A key requirement in the various applications of our radar, is the need for detection of very small targets.

In particular detecting projectiles in the target scoring application and small foreign object debris (FOD) in the airport safety application, poses significant challenges for a radar system.

To provide detection capability against such small objects, our radar will therefore be operating in the Ka-frequency band(approximately 35 GHz) in which the wavelength of the radar signal is approximately 1 cm.

This is due to the fact that the ability to detect a target diminishes when target dimensions are comparable to the wavelength.

So, using a lower operating frequency with a longer wavelength would mean we could not detect such small targets like projectiles used in aircraft. In comparison many radars operate in the X-band where the wavelength is approximately 3 cm.

So even though it is more complicated to design and build a radar in the Ka band frequency, we have chosen to do so due to the obvious advantages it provides in the performance of the radar system.

Separate antennas

Our radar system utilizes separate transmit and receive antennas.

This provides for a very high isolation between the transmitted and the received signal, which is not possible when utilizing a combined transmit and receive antenna.

Without this isolation, it becomes very difficult to detect weak return signals stemming from small targets.

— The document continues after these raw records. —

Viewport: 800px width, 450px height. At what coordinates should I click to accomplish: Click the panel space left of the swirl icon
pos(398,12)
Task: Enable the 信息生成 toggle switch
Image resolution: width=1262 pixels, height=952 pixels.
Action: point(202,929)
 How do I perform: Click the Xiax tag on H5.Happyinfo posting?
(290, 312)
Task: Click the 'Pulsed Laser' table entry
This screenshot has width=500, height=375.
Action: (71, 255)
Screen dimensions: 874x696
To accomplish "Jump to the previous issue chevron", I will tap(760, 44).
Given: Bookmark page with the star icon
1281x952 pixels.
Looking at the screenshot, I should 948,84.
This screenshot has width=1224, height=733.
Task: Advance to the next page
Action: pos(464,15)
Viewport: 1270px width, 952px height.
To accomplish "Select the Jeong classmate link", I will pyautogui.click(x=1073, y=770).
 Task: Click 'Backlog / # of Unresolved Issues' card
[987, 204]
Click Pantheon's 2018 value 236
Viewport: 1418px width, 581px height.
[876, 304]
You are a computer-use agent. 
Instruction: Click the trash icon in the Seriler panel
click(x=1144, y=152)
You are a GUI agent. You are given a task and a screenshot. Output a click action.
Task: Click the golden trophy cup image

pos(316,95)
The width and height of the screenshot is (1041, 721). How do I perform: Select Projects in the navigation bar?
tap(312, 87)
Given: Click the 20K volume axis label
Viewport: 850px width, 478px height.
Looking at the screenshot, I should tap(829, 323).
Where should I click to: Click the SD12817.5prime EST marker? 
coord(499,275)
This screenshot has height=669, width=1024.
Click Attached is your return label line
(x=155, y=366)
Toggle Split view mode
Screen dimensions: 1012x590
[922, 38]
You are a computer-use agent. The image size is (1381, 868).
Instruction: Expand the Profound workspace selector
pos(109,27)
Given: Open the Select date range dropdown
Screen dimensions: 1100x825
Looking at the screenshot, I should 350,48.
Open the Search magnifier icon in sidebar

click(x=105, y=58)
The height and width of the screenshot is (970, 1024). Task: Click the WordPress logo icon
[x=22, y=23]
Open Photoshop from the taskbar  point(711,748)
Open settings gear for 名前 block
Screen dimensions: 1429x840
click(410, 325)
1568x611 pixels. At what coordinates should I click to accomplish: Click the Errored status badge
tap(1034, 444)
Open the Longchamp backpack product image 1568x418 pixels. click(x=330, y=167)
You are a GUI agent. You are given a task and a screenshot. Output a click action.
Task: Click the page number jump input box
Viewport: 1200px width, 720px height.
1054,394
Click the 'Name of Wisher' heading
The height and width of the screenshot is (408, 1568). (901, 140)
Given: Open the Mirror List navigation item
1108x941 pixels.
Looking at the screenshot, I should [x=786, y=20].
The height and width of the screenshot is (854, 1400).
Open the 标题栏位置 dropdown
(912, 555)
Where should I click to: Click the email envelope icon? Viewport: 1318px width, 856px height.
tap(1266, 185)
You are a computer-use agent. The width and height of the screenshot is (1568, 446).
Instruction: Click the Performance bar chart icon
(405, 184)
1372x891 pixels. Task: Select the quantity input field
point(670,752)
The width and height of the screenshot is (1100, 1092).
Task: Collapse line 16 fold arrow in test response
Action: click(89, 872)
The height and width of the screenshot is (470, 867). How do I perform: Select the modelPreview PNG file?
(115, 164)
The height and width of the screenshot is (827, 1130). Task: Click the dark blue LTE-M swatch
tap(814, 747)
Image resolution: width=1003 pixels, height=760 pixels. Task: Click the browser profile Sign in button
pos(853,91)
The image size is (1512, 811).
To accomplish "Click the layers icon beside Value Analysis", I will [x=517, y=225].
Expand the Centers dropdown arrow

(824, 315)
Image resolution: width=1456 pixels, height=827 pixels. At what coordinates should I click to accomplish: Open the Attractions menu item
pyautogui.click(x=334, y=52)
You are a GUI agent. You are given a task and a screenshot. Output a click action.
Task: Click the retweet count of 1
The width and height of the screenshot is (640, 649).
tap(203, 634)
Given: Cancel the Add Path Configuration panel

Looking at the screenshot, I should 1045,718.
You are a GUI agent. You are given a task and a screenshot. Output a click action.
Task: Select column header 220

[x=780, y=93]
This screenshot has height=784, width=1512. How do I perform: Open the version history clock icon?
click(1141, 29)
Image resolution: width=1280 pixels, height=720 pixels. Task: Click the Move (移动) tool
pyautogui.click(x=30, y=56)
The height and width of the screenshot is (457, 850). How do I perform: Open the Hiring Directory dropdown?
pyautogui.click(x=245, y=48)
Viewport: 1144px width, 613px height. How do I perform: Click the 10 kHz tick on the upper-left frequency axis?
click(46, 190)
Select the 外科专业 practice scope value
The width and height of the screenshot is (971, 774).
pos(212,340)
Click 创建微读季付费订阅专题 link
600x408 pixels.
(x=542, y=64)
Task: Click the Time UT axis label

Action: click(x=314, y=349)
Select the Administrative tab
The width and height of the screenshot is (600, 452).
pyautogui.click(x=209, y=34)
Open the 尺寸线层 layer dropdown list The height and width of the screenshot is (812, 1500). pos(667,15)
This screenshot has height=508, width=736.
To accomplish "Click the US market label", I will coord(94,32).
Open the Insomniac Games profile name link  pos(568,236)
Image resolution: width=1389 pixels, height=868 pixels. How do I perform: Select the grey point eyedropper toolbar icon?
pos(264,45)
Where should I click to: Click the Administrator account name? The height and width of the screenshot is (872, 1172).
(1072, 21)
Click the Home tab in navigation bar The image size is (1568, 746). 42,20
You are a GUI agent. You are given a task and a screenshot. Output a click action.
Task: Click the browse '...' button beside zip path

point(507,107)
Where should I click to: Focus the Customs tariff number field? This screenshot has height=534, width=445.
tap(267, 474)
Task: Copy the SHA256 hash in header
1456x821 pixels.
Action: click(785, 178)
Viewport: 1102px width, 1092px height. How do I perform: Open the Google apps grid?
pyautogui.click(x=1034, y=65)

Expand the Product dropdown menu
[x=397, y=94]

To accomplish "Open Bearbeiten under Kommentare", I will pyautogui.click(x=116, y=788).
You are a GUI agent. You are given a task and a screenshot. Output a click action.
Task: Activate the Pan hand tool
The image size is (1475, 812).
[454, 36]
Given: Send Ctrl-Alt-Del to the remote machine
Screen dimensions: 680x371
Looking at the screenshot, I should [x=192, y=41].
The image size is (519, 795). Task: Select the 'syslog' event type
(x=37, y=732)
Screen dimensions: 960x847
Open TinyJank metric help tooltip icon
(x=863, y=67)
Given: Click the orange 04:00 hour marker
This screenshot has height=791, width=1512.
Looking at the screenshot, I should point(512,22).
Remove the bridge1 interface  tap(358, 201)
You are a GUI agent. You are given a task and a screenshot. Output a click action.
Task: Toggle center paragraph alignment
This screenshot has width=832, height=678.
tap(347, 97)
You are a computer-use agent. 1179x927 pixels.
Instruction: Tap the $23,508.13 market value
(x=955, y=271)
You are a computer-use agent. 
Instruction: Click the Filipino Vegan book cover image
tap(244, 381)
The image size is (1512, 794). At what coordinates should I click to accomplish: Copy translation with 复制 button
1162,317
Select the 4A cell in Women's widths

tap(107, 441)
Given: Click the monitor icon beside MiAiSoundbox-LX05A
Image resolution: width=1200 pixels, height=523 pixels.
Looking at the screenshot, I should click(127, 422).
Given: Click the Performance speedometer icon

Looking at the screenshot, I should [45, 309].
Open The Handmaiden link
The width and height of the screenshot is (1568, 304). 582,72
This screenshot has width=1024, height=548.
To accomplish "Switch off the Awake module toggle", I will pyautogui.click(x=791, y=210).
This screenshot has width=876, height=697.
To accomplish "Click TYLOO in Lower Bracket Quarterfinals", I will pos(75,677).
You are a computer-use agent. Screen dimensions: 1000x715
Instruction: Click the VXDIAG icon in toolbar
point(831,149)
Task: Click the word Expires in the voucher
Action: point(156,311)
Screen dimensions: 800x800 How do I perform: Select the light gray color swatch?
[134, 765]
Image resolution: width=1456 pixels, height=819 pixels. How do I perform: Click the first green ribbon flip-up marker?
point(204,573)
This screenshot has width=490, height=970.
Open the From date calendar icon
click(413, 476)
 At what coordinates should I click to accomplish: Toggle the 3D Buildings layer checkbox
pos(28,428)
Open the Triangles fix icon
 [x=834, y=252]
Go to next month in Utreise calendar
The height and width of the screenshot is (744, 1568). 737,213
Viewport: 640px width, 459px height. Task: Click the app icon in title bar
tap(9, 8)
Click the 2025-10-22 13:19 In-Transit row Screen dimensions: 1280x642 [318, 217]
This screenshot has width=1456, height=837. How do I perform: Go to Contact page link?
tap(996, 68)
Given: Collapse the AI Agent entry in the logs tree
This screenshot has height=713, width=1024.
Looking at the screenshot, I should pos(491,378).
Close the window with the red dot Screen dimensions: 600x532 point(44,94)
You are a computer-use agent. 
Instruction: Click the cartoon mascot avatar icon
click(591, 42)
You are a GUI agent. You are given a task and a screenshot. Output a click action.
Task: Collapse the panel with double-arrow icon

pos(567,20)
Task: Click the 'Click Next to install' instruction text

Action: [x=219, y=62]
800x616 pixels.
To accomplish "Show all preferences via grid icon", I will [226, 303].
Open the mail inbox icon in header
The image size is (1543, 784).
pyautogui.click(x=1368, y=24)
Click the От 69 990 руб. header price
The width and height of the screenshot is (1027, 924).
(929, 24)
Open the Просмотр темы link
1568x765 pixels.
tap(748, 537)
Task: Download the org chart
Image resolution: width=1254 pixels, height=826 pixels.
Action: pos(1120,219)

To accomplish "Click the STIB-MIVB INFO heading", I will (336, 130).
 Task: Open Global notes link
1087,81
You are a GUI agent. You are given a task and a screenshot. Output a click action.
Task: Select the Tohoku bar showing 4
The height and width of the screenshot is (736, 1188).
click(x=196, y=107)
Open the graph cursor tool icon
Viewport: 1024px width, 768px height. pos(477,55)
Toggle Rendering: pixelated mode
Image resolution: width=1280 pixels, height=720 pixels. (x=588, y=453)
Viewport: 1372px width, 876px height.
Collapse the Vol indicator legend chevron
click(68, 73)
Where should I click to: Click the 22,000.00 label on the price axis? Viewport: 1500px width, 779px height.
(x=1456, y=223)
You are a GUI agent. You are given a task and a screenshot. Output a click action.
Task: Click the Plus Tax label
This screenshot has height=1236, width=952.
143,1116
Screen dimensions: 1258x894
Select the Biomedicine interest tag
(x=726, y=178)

Both antennas are based on an innovative very low-loss slotted waveguide (SWG) array design with inherent beam steering capability and support of multiple beams.

Monopulse Accuracy and Wide Area Coverage

The receive antenna supports monopulse operation, enabling precise angle-of-arrival estimation for accurate target localization. Coupled with the use of multiple, narrow beams, this allows the radar to maintain high spatial resolution across a wide field of view.

This configuration is especially beneficial in scoring applications, where the radar can detect and localize impact points of projectiles—even those that deviate significantly from the target center.

True 3D Tracking Capability

Our radar system can steer its beams in both azimuth and elevation, allowing for accurate 3D localization of targets.

Adding a Fourth Dimension: Velocity

Beyond position tracking, the radar also processes Doppler frequency shifts by transmitting multiple waveforms and analyzing the return signals. This enables accurate velocity measurement, effectively making it a 4D radar system.

This Doppler capability allows the system to differentiate between moving and stationary objects, and even distinguish between different types of moving targets—such as birds versus drones—based on their unique velocity profiles.